* **Given request a**:
Convert the entries, starting at the line containing "Given: Click the Cut scissors icon" and ending at the line containing "pyautogui.click(x=1136, y=271)", both included, into a Markdown table with the columns Row and Line. Number each line and omit the blank lines.

Javascript Array vs. Uint32Array

The bigint data type needs some kind of bucket-chain to keep the actual numbers warm and cozy. An array would be nice, I s’pose.
The current JavaScript standard ECMA 5.1 has more than just the standard, catch-all Array data type, it has a small subset of explicitly typed arrays, too. We need unsigned integers and the Uint32Araay would be a nice fit, other wise we’ll need to go to some length to guarantee the unsignedness of the elements.
The common first reaction to this kind of news from a newbie would be some “Hooray!” or whatever the kids say today. Not the experienced programmers, though, for they know their committees well. They will curl their brows, grab a headache pill or two and look it up, and—Lo and behold!—they will never be disappointed by the result.
These typed arrays, they are no exception here..

For some unknown reasons[1] they come with a large knapsack full of bloat. It seems that it was absolutely not possible to just add some simple, C-like arrays for a handful of integer data types, it had to have every single whistle and bell available and don’t forget to add the gong! Ok, it is not that extreme, it still has some use but it really is unnecessary complicated. Imagine allocating an array in C99 of unsigned long int data and setting it to zero.

Stored records
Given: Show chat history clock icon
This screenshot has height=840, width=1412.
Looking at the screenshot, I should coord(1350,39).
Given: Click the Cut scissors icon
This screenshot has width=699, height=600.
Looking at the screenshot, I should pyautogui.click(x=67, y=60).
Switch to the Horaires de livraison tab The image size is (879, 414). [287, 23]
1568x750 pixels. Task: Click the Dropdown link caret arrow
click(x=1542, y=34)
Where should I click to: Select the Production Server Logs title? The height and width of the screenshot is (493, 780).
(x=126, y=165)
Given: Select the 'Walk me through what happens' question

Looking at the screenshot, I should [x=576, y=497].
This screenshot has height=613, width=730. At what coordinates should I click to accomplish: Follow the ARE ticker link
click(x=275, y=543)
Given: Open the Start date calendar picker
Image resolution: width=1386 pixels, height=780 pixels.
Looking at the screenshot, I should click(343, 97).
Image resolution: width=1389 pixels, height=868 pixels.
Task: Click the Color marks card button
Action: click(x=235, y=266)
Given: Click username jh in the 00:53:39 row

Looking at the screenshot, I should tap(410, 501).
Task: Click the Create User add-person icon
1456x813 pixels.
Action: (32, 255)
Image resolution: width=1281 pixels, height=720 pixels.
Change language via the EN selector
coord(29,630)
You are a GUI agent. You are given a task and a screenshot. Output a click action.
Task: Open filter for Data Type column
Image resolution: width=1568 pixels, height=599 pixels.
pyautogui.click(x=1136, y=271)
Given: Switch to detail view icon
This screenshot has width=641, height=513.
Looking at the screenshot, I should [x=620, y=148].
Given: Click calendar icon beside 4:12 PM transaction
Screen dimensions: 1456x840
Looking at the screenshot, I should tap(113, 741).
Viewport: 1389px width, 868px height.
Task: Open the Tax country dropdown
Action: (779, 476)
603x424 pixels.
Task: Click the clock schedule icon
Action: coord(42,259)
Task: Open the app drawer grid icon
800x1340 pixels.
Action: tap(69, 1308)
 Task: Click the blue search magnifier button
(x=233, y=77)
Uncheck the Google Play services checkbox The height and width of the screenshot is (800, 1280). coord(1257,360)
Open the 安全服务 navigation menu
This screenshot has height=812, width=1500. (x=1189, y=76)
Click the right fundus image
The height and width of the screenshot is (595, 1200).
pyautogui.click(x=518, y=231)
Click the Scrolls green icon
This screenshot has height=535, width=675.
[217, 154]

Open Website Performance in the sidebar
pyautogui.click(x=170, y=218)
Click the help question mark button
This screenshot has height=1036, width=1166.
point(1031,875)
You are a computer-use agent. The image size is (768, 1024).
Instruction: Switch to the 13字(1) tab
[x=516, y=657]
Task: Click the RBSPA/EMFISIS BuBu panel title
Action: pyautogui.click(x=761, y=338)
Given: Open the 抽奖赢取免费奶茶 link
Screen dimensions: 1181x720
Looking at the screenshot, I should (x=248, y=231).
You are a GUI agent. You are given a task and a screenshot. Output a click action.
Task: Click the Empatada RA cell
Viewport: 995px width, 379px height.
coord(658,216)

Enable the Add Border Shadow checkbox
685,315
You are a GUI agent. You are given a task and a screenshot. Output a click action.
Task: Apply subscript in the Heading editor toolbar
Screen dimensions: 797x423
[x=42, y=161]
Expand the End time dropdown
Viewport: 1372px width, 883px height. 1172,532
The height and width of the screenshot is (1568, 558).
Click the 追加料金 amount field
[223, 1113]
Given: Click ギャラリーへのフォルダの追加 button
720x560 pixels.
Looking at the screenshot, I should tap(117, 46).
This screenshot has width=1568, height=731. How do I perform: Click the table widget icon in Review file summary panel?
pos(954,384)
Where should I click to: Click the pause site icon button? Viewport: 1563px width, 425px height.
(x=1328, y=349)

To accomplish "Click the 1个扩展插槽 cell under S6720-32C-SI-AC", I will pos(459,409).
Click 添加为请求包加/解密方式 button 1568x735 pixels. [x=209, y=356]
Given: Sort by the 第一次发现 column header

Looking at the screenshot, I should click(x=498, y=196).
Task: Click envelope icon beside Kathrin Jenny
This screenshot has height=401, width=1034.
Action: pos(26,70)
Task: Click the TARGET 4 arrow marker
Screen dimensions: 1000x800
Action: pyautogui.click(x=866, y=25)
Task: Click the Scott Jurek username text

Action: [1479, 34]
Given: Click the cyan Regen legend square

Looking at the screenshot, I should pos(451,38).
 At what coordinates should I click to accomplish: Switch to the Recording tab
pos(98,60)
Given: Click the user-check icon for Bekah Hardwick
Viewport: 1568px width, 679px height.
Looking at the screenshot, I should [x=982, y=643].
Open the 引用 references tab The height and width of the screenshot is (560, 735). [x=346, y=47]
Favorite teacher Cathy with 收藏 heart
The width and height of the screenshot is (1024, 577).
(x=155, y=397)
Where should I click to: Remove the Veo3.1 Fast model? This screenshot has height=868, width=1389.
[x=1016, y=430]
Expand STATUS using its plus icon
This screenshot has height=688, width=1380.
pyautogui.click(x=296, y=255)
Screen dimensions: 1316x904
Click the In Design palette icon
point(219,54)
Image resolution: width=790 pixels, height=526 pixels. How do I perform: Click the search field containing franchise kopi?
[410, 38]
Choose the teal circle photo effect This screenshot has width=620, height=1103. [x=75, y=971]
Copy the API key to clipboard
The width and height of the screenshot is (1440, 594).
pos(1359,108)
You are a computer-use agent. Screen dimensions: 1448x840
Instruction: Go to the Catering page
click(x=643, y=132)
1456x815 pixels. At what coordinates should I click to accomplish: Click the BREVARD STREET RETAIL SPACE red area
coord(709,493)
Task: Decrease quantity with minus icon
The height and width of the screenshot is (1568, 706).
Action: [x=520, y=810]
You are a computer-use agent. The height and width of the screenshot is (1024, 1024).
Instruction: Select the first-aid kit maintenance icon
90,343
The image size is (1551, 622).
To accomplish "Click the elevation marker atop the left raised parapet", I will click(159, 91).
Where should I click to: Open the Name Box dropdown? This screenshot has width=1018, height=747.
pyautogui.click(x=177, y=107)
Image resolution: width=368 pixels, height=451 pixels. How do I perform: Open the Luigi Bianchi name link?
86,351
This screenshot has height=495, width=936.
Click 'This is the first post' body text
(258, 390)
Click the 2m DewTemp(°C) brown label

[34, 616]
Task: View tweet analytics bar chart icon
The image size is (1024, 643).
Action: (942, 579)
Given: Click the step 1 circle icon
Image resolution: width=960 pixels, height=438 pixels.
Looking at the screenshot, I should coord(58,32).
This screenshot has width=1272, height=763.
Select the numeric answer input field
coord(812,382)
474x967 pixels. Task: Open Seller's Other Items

* **Given request b**:
From the post on JavaScript arrays, reproduce the passage starting at "The bigint data" and ending at "no exception here..", substituting "standards bodies" for "committees".

* **Exercise response a**:
| Row | Line |
|---|---|
| 1 | Given: Click the Cut scissors icon |
| 2 | This screenshot has width=699, height=600. |
| 3 | Looking at the screenshot, I should pyautogui.click(x=67, y=60). |
| 4 | Switch to the Horaires de livraison tab The image size is (879, 414). [287, 23] |
| 5 | 1568x750 pixels. Task: Click the Dropdown link caret arrow |
| 6 | click(x=1542, y=34) |
| 7 | Where should I click to: Select the Production Server Logs title? The height and width of the screenshot is (493, 780). |
| 8 | (x=126, y=165) |
| 9 | Given: Select the 'Walk me through what happens' question |
| 10 | Looking at the screenshot, I should [x=576, y=497]. |
| 11 | This screenshot has height=613, width=730. At what coordinates should I click to accomplish: Follow the ARE ticker link |
| 12 | click(x=275, y=543) |
| 13 | Given: Open the Start date calendar picker |
| 14 | Image resolution: width=1386 pixels, height=780 pixels. |
| 15 | Looking at the screenshot, I should click(343, 97). |
| 16 | Image resolution: width=1389 pixels, height=868 pixels. |
| 17 | Task: Click the Color marks card button |
| 18 | Action: click(x=235, y=266) |
| 19 | Given: Click username jh in the 00:53:39 row |
| 20 | Looking at the screenshot, I should tap(410, 501). |
| 21 | Task: Click the Create User add-person icon |
| 22 | 1456x813 pixels. |
| 23 | Action: (32, 255) |
| 24 | Image resolution: width=1281 pixels, height=720 pixels. |
| 25 | Change language via the EN selector |
| 26 | coord(29,630) |
| 27 | You are a GUI agent. You are given a task and a screenshot. Output a click action. |
| 28 | Task: Open filter for Data Type column |
| 29 | Image resolution: width=1568 pixels, height=599 pixels. |
| 30 | pyautogui.click(x=1136, y=271) |

* **Exercise response b**:
The bigint data type needs some kind of bucket-chain to keep the actual numbers warm and cozy. An array would be nice, I s’pose.
The current JavaScript standard ECMA 5.1 has more than just the standard, catch-all Array data type, it has a small subset of explicitly typed arrays, too. We need unsigned integers and the Uint32Araay would be a nice fit, other wise we’ll need to go to some length to guarantee the unsignedness of the elements.
The common first reaction to this kind of news from a newbie would be some “Hooray!” or whatever the kids say today. Not the experienced programmers, though, for they know their standards bodies well. They will curl their brows, grab a headache pill or two and look it up, and—Lo and behold!—they will never be disappointed by the result.
These typed arrays, they are no exception here..